Here Comes the Contract-Manufacturing Crunch

Last Updated Aug 7, 2008 12:00 PM EDT

Production floorAny time contract manufacturing (CM) in electronics feels pressure, it's only a matter of time before the effect hits the rest of the industry. According to an iSuppli study, there's been a sharp contraction in CM growth that will result in major consolidation. It will only be time before the impact transmits to everyone, from a Microsoft, Apple, Cisco, or HP to start-ups.

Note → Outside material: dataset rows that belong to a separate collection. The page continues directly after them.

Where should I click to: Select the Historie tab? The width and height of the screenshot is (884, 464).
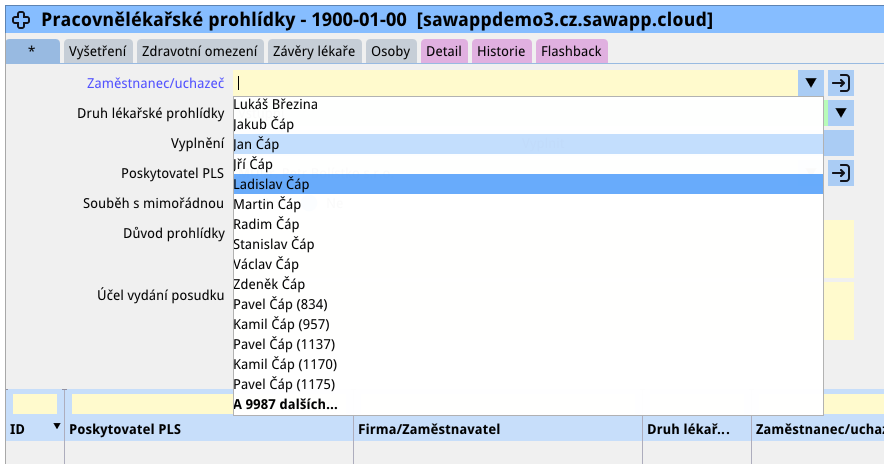[501, 51]
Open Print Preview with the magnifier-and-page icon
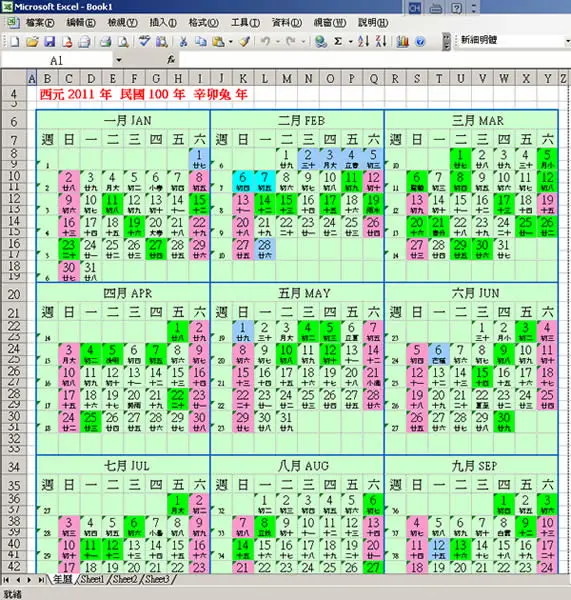The height and width of the screenshot is (600, 571). click(123, 41)
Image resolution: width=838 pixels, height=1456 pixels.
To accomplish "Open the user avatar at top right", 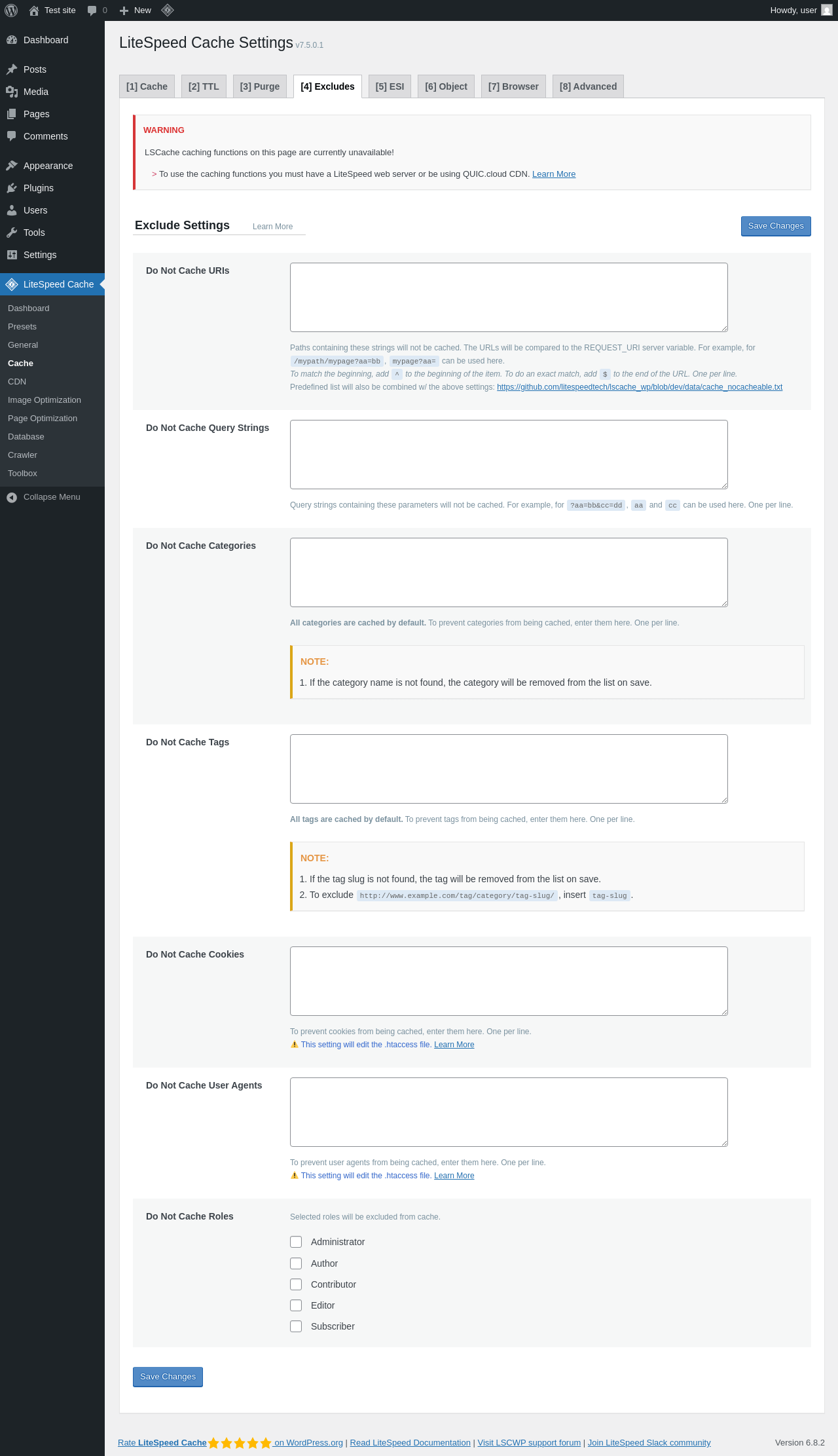I will pos(827,10).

Contract manufacturing companies have seen a a 15.9 percent compound annual growth rate from 2002 to 2007 -- enviable to many businesses, but a sharp down-shift from the 49 percent of the 1990s. Some of the reasons:

  • When an industry hits $305.7 billion, as CM did in 2007, it's tough to keep growing at a high rate, because there's only so much business out there.
  • Electronic manufacturing services (EMS), companies to provide a broad range of manufacturing capabilities to companies that have their own product designs, and original device manufacturers (ODMs), which focus on specific types of products and do everything from the engineering to manufacturing, are trying to move into each others business, increasing competition.
  • As EMS companies move into higher margin ODM work, they find it's a difficult shift that will distract management.
  • OEMs are changing their procurement strategies, presumably to keep costs in line.
  • A contracting economy and shrinking consumer demand will translate into lower needs for manufacturing.
Already CMs are feeling the pinch in markets like smartphones. At least one planned merger has already been suspended. And yet, consolidation will ultimately be the result. According to iSuppli's interviews with top CM executives, at least one of the major suppliers will cease to exist by 2013. A little imagination suggests that consolidation could affect prices to customers, as there would be fewer competitors for purchasing departments to play against each other.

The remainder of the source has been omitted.